Friday, January 19, 2024

Lust and Pain in the Palace of Lies


From OpenArt

I wrote this 2,000 word short story as a dark satire on mysterious government agencies whose optimal recruits are those with Dissociative Identity Disorder. Think unempathic, callous, impervious to pain, low arousal - yet also competent, smart and on-mission.

We follow the final (virtual reality) assessment of such a trainee. I was trying for psychological horror, penetrating such a state of mind and a twist. I was also very interested to see whether the current batch of LLM AIs could add some value to my draft.

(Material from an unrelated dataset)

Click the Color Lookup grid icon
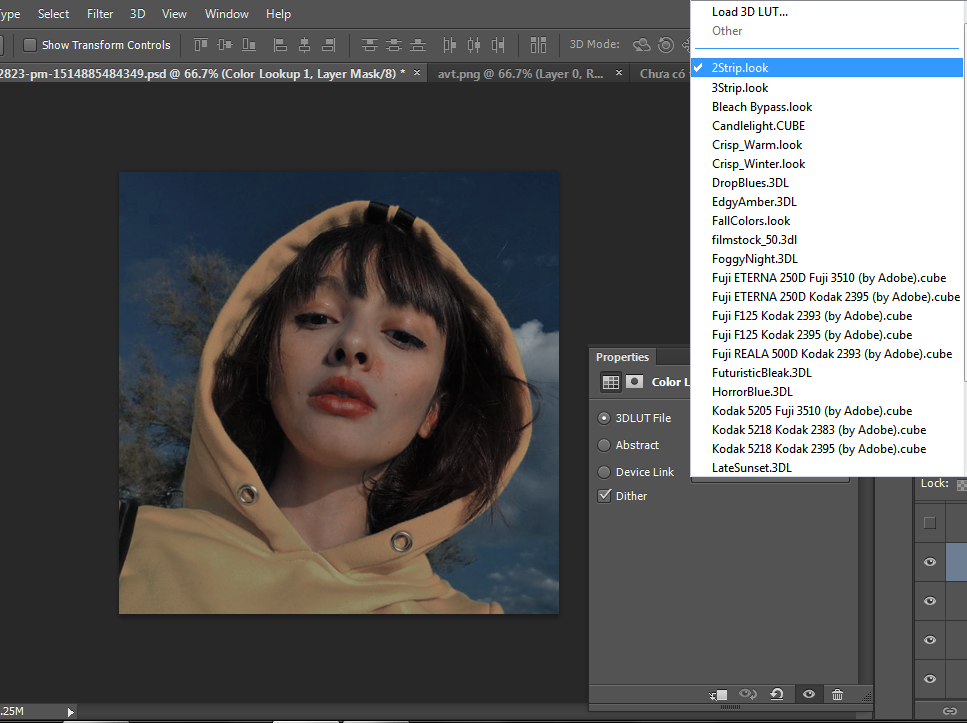click(x=609, y=382)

Here was the prompt: Please edit and improve the short story I will present in the next post. Keep the length about the same but improve the literary quality. Also accentuate, if possible, the haunting psychological dissociation, depersonalization and derealisation experienced by the protagonist.

Bard flatly refused to consider it. Its neo-Victorian guardrails simply blew a fuse - I suspect the title was enough. Booksie’s Bob was made of sterner stuff and produced a version which was 25% shorter, mostly by bowdlerising the material and failing to grasp the centrality and ambiguity of the protagonist’s psychological reality and the VR setting. Some of the detailed descriptive material was valuable, however, so I revised and incorporated that into the final version here (two or three paragraphs, including the first and last).

My conclusion. The current public AIs are ring-fenced against adult material, whether sexually somewhat-explicit or featuring scenes of torture or horror, even if implicit. They do not comprehend the overall plot, particularly if it’s sophisticated, ambiguous or setting up a twist. However, like a super-thesaurus, the AI-edited version is currently useful for feedback and detail. Might work better for children’s stories if they were bland and uplifting (!).

But things will only get better.

My domestic critic, who read both versions, said that she didn’t like my story: “Why do you never write about nice people doing nice things?” she said.